▶ **WHAT YOU ARE ASKED TO DO**:
Give every line of the data again, exactly.

DATA TO EXAMINE START

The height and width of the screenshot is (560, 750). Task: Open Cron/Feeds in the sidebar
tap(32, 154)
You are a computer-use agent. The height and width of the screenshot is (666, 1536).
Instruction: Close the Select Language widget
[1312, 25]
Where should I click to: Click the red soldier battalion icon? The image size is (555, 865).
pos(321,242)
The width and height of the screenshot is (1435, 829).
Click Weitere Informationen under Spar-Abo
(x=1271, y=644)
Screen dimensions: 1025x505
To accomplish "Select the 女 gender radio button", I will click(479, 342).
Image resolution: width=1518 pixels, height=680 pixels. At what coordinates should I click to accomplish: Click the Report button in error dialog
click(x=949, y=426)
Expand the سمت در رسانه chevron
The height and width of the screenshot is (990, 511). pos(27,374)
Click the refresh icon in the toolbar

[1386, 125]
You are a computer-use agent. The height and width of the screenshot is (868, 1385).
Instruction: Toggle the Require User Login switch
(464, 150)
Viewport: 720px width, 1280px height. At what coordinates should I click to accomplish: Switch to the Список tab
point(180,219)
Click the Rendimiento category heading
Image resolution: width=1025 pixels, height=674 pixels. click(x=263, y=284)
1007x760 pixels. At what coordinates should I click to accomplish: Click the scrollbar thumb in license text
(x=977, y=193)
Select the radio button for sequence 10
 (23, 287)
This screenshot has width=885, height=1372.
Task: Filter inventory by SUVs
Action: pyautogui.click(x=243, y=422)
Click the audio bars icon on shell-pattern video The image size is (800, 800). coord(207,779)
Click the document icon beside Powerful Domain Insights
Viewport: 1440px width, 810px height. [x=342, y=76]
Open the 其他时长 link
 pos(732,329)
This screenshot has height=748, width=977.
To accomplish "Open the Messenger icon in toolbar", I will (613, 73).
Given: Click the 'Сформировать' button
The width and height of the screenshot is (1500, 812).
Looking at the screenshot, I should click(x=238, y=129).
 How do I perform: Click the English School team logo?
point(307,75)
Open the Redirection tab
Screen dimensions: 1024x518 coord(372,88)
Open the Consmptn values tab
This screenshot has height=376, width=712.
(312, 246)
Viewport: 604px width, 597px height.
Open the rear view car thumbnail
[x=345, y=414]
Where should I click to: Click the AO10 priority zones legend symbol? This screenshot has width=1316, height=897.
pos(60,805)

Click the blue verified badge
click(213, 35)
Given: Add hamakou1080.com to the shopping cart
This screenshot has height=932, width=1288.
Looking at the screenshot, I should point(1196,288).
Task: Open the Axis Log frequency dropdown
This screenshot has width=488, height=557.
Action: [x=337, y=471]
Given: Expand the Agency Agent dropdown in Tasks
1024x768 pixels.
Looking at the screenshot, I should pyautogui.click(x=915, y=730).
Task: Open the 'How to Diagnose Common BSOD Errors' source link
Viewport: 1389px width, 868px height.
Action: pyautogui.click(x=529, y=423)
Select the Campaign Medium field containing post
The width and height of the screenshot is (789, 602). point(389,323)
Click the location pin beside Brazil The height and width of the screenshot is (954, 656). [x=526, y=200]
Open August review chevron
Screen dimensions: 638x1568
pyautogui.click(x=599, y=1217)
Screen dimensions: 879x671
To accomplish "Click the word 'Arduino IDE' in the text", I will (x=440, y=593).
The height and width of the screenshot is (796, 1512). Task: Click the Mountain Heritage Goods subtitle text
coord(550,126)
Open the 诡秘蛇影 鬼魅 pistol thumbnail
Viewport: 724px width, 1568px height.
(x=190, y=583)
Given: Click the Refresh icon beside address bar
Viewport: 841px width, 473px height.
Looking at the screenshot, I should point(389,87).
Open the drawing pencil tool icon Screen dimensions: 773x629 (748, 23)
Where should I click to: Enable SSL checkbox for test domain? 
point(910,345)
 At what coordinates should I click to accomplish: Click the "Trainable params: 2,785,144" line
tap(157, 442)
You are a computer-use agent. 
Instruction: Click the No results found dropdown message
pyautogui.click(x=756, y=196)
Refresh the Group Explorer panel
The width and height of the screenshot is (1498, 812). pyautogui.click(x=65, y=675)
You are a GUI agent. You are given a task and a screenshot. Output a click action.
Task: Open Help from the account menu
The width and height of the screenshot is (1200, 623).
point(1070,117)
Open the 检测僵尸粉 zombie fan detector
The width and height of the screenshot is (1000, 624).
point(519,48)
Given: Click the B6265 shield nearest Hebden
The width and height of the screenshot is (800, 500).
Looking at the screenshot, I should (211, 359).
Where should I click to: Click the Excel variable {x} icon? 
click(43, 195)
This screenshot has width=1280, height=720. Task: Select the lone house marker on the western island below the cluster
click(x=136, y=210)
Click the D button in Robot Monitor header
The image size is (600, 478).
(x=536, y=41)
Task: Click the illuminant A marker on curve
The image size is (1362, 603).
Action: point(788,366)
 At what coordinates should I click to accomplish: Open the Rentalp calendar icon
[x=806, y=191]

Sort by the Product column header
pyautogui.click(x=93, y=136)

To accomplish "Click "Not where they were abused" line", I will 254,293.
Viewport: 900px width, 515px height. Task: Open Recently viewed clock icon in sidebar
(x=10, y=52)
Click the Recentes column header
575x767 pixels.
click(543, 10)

DATA TO EXAMINE END

▶ **EXERCISE RESPONSE**:
The height and width of the screenshot is (560, 750). Task: Open Cron/Feeds in the sidebar
tap(32, 154)
You are a computer-use agent. The height and width of the screenshot is (666, 1536).
Instruction: Close the Select Language widget
[1312, 25]
Where should I click to: Click the red soldier battalion icon? The image size is (555, 865).
pos(321,242)
The width and height of the screenshot is (1435, 829).
Click Weitere Informationen under Spar-Abo
(x=1271, y=644)
Screen dimensions: 1025x505
To accomplish "Select the 女 gender radio button", I will click(479, 342).
Image resolution: width=1518 pixels, height=680 pixels. At what coordinates should I click to accomplish: Click the Report button in error dialog
click(x=949, y=426)
Expand the سمت در رسانه chevron
The height and width of the screenshot is (990, 511). pos(27,374)
Click the refresh icon in the toolbar

[1386, 125]
You are a computer-use agent. The height and width of the screenshot is (868, 1385).
Instruction: Toggle the Require User Login switch
(464, 150)
Viewport: 720px width, 1280px height. At what coordinates should I click to accomplish: Switch to the Список tab
point(180,219)
Click the Rendimiento category heading
Image resolution: width=1025 pixels, height=674 pixels. click(x=263, y=284)
1007x760 pixels. At what coordinates should I click to accomplish: Click the scrollbar thumb in license text
(x=977, y=193)
Select the radio button for sequence 10
 (23, 287)
This screenshot has width=885, height=1372.
Task: Filter inventory by SUVs
Action: pyautogui.click(x=243, y=422)
Click the audio bars icon on shell-pattern video The image size is (800, 800). coord(207,779)
Click the document icon beside Powerful Domain Insights
Viewport: 1440px width, 810px height. [x=342, y=76]
Open the 其他时长 link
 pos(732,329)
This screenshot has height=748, width=977.
To accomplish "Open the Messenger icon in toolbar", I will (613, 73).
Given: Click the 'Сформировать' button
The width and height of the screenshot is (1500, 812).
Looking at the screenshot, I should click(x=238, y=129).
 How do I perform: Click the English School team logo?
point(307,75)
Open the Redirection tab
Screen dimensions: 1024x518 coord(372,88)
Open the Consmptn values tab
This screenshot has height=376, width=712.
(312, 246)
Viewport: 604px width, 597px height.
Open the rear view car thumbnail
[x=345, y=414]
Where should I click to: Click the AO10 priority zones legend symbol? This screenshot has width=1316, height=897.
pos(60,805)

Click the blue verified badge
click(213, 35)
Given: Add hamakou1080.com to the shopping cart
This screenshot has height=932, width=1288.
Looking at the screenshot, I should point(1196,288).
Task: Open the Axis Log frequency dropdown
This screenshot has width=488, height=557.
Action: [x=337, y=471]
Given: Expand the Agency Agent dropdown in Tasks
1024x768 pixels.
Looking at the screenshot, I should pyautogui.click(x=915, y=730).
Task: Open the 'How to Diagnose Common BSOD Errors' source link
Viewport: 1389px width, 868px height.
Action: pyautogui.click(x=529, y=423)
Select the Campaign Medium field containing post
The width and height of the screenshot is (789, 602). point(389,323)
Click the location pin beside Brazil The height and width of the screenshot is (954, 656). [x=526, y=200]
Open August review chevron
Screen dimensions: 638x1568
pyautogui.click(x=599, y=1217)
Screen dimensions: 879x671
To accomplish "Click the word 'Arduino IDE' in the text", I will (x=440, y=593).
The height and width of the screenshot is (796, 1512). Task: Click the Mountain Heritage Goods subtitle text
coord(550,126)
Open the 诡秘蛇影 鬼魅 pistol thumbnail
Viewport: 724px width, 1568px height.
(x=190, y=583)
Given: Click the Refresh icon beside address bar
Viewport: 841px width, 473px height.
Looking at the screenshot, I should point(389,87).
Open the drawing pencil tool icon Screen dimensions: 773x629 (748, 23)
Where should I click to: Enable SSL checkbox for test domain? 
point(910,345)
 At what coordinates should I click to accomplish: Click the "Trainable params: 2,785,144" line
tap(157, 442)
You are a computer-use agent. 
Instruction: Click the No results found dropdown message
pyautogui.click(x=756, y=196)
Refresh the Group Explorer panel
The width and height of the screenshot is (1498, 812). pyautogui.click(x=65, y=675)
You are a GUI agent. You are given a task and a screenshot. Output a click action.
Task: Open Help from the account menu
The width and height of the screenshot is (1200, 623).
point(1070,117)
Open the 检测僵尸粉 zombie fan detector
The width and height of the screenshot is (1000, 624).
point(519,48)
Given: Click the B6265 shield nearest Hebden
The width and height of the screenshot is (800, 500).
Looking at the screenshot, I should (211, 359).
Where should I click to: Click the Excel variable {x} icon? 
click(43, 195)
This screenshot has width=1280, height=720. Task: Select the lone house marker on the western island below the cluster
click(x=136, y=210)
Click the D button in Robot Monitor header
The image size is (600, 478).
(x=536, y=41)
Task: Click the illuminant A marker on curve
The image size is (1362, 603).
Action: point(788,366)
 At what coordinates should I click to accomplish: Open the Rentalp calendar icon
[x=806, y=191]

Sort by the Product column header
pyautogui.click(x=93, y=136)

To accomplish "Click "Not where they were abused" line", I will 254,293.
Viewport: 900px width, 515px height. Task: Open Recently viewed clock icon in sidebar
(x=10, y=52)
Click the Recentes column header
575x767 pixels.
click(543, 10)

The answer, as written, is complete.